Dataset –
- - - -

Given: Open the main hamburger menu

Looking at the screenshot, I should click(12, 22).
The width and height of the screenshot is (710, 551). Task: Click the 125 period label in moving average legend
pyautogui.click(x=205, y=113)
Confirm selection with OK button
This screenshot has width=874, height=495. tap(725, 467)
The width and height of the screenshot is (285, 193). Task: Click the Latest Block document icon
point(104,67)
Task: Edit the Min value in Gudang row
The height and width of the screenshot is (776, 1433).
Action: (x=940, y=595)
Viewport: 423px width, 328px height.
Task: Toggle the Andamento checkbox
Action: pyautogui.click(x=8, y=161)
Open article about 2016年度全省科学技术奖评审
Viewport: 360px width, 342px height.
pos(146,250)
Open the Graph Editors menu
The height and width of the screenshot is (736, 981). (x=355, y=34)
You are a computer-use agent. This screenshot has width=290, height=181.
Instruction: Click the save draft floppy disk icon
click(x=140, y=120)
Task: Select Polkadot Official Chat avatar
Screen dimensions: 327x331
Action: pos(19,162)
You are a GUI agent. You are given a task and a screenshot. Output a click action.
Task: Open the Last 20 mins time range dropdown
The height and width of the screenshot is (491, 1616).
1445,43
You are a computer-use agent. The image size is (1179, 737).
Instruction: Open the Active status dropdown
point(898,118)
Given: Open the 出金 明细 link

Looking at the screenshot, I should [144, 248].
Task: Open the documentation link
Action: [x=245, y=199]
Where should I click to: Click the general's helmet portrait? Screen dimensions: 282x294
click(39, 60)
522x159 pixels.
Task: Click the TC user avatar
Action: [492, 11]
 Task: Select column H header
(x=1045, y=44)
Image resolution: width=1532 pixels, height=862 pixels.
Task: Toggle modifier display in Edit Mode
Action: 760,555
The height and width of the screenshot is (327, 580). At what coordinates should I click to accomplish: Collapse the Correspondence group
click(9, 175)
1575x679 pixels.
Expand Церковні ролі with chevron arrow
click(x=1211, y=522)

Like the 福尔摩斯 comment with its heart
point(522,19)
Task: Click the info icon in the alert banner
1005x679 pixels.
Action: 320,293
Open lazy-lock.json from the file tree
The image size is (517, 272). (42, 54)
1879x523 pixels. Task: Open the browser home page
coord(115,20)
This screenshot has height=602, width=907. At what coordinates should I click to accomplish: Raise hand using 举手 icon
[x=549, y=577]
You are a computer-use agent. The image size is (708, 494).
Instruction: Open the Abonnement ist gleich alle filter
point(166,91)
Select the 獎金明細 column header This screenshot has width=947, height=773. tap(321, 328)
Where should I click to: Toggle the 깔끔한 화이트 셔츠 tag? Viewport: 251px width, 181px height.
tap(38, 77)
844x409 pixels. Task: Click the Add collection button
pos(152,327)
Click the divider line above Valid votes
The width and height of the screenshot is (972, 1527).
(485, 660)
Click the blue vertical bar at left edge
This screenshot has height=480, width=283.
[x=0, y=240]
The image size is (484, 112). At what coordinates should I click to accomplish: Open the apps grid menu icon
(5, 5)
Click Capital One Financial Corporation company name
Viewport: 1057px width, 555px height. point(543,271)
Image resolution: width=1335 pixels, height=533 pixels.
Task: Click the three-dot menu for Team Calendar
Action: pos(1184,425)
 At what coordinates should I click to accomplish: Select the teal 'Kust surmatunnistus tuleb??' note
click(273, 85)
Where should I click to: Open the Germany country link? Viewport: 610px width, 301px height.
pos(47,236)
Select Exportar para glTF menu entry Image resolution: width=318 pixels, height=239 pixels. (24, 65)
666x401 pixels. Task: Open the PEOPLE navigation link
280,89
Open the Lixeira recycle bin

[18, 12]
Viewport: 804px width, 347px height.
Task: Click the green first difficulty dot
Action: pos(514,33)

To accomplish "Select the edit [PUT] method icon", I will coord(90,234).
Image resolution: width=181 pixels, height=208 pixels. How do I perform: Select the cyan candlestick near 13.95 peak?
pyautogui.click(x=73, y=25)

- - - -

Task description –
Check each line of the listing above for the string "agent", then give how many lines have it. No other text.

Answer box –
4